ToolsThe actions or systems the agent can use.
LimitsWhat the agent must not do.
ReviewWhen a human must approve the result.

I avoid broad tasks such as “manage the website.” I use narrower tasks such as “draft an SEO title for one page” or “summarize a note.”

Input and output design

Clear inputs and outputs make agent behavior easier to test.

I define inputs with:

  • Required fields.
  • Optional fields.
  • Accepted formats.
  • Missing-data behavior.
  • Examples of valid and invalid input.

I define outputs with:

  • Required sections.
  • Maximum length when needed.
  • Tone or format requirements.
  • Error messages for failed tasks.
  • Review status when human approval is required.

Tool and permission planning

I give agents the smallest set of tools needed for the task. If a tool can read, write, delete, publish, send, or spend, I define when it can be used and when review is required.

Permission levelExample rule
Read-onlyThe agent can inspect information but cannot change it.
Draft-onlyThe agent can prepare content but cannot publish it.
Approval-requiredA human must approve the action before it runs.
RestrictedThe agent cannot perform the action.

Personal agent design checklist

AreaCheck
TaskThe task is narrow, repeatable, and measurable.
InputsRequired inputs and accepted formats are defined.
OutputsThe response format and quality criteria are documented.
ToolsThe agent has the minimum tools required to complete the task.
PermissionsHigh-risk actions require human approval.
LoggingTool calls, errors, and final outputs are recorded.
TestingSuccess, error, and edge cases are tested before production use.

Review checklist

Before running an agent in a real workflow, I confirm:

  • The task is narrow and measurable.
  • The input format is documented.
  • The output format is documented.
  • The agent has clear stop conditions.
  • The agent does not have unnecessary tool access.
  • High-risk actions require review.
  • Logs are available for tool calls and errors.
  • Test cases include success, failure, missing data, and unclear requests.

Example workflow pattern

I use this pattern for chatbot and AI agent workflow notes:

  1. Receive the user request.
  2. Check whether the request matches the allowed task.
  3. Ask for missing required information.
  4. Produce a draft or proposed action.
  5. Request human approval when the action is risky.
  6. Log the result, errors, and next steps.

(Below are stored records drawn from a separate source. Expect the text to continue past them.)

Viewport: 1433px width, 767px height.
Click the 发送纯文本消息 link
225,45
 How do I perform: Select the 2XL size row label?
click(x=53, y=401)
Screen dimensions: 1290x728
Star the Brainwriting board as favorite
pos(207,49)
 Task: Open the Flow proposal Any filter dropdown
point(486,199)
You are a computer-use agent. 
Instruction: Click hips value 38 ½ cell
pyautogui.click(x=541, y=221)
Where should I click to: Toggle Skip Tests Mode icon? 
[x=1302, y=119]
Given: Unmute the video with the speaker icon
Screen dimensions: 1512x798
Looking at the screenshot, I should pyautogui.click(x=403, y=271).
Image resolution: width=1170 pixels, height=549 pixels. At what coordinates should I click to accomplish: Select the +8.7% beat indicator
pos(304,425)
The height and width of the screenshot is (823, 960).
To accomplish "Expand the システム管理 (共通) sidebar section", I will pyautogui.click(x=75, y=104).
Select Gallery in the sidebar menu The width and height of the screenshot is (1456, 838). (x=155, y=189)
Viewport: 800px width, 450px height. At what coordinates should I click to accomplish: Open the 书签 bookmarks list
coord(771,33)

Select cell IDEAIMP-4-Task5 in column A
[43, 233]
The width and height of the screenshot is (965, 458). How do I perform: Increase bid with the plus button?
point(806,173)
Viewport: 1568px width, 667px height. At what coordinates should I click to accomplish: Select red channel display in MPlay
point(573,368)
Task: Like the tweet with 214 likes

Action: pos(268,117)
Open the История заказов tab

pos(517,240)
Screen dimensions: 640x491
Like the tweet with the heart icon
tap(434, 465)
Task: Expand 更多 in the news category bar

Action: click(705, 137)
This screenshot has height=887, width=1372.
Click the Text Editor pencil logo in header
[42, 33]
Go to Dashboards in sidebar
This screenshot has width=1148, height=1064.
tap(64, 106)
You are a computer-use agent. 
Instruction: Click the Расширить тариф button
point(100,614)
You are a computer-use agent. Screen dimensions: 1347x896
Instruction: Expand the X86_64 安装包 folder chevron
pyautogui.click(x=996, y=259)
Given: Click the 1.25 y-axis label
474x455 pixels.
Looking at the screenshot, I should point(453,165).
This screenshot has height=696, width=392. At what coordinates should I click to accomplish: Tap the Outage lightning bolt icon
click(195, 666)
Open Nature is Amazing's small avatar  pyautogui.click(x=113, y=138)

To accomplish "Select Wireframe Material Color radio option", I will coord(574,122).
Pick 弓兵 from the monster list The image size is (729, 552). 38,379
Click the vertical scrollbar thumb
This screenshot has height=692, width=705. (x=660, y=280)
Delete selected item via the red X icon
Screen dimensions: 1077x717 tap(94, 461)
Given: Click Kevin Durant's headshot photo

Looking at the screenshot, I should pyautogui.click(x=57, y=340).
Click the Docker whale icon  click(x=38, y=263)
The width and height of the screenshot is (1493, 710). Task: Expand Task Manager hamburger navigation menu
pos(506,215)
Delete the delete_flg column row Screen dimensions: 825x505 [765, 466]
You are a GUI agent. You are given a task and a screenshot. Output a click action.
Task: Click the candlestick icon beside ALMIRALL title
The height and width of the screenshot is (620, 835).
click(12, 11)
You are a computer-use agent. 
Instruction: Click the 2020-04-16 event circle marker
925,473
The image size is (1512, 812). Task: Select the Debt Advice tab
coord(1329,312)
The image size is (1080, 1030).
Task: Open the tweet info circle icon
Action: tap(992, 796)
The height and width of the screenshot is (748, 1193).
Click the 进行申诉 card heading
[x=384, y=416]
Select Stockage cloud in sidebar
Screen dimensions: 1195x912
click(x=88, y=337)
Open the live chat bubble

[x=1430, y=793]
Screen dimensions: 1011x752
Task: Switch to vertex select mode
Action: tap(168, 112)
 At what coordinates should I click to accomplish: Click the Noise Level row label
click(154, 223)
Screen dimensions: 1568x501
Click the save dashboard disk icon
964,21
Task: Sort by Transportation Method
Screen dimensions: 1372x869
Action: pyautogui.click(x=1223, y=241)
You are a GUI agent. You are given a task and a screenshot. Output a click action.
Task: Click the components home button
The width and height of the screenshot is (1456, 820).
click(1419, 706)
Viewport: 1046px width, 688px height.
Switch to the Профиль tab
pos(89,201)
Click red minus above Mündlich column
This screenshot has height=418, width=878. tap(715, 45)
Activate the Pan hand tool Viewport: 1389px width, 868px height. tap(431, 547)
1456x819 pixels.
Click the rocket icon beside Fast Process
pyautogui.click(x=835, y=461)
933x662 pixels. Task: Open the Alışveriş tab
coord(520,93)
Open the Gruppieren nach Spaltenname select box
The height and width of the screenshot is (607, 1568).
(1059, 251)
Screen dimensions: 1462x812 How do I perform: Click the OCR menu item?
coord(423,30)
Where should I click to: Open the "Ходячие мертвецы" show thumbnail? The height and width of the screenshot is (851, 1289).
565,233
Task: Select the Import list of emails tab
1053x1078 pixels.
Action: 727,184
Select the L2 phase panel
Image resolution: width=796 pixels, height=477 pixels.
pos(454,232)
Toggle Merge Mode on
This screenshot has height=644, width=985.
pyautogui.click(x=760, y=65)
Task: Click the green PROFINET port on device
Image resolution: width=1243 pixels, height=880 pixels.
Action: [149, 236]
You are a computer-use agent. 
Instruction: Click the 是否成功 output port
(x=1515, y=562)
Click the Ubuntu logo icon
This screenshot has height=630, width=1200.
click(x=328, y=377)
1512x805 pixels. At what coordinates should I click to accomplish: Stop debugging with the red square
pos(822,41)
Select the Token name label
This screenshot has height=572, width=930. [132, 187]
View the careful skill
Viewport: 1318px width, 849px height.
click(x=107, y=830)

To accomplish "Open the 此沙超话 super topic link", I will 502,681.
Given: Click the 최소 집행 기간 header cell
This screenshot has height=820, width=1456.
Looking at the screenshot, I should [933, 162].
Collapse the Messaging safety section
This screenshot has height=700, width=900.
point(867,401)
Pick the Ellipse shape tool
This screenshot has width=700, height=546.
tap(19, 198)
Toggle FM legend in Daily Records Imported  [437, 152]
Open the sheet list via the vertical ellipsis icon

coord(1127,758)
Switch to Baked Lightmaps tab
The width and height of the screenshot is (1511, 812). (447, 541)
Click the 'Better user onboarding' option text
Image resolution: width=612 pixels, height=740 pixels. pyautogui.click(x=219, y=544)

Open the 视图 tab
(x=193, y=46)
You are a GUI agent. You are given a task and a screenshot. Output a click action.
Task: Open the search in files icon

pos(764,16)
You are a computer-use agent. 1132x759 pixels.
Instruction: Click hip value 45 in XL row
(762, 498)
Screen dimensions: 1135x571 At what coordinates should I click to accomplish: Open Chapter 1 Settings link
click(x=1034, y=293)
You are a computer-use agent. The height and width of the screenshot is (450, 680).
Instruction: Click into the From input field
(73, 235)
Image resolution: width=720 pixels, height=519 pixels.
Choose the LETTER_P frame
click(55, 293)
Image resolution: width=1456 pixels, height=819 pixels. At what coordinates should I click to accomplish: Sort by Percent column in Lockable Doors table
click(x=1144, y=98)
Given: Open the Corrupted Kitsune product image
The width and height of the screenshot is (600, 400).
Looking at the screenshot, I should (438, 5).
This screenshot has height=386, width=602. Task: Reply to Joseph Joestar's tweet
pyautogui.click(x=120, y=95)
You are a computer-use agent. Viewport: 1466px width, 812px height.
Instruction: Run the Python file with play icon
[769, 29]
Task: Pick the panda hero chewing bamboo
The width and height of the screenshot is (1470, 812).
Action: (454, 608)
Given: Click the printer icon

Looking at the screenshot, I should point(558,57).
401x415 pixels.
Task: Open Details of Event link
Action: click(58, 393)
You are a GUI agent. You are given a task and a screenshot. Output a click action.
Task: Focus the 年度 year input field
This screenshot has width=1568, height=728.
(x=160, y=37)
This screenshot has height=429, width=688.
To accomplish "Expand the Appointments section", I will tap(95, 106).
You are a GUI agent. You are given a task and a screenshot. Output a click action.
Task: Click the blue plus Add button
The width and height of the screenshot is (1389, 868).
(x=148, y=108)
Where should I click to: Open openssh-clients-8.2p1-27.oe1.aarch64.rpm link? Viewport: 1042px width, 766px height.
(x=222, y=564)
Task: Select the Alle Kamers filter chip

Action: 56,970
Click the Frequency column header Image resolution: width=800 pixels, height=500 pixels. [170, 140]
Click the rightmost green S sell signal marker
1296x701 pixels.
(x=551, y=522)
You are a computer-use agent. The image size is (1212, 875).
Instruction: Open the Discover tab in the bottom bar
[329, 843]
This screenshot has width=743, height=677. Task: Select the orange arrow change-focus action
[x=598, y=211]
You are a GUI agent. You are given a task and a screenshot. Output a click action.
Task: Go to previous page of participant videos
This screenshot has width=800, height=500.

This pattern keeps automation useful without giving the agent uncontrolled authority.

Optional: Human-in-the-loop review

I use human review when an agent can publish content, change production data, send messages, spend money, or trigger cloud infrastructure changes. Human-in-the-loop review means I approve or reject the agent’s proposed action before it runs.

Troubleshooting

The agent produces inconsistent outputs

Tighten the instructions, require a structured output format, reduce the task scope, and add examples of accepted and rejected outputs.

The agent uses the wrong tool

Rename tools clearly, describe when each tool should be used, and remove tools that are not needed for the workflow.

The automation is risky

Reduce permissions, add approval steps, limit the actions the agent can take, and log every tool call for review.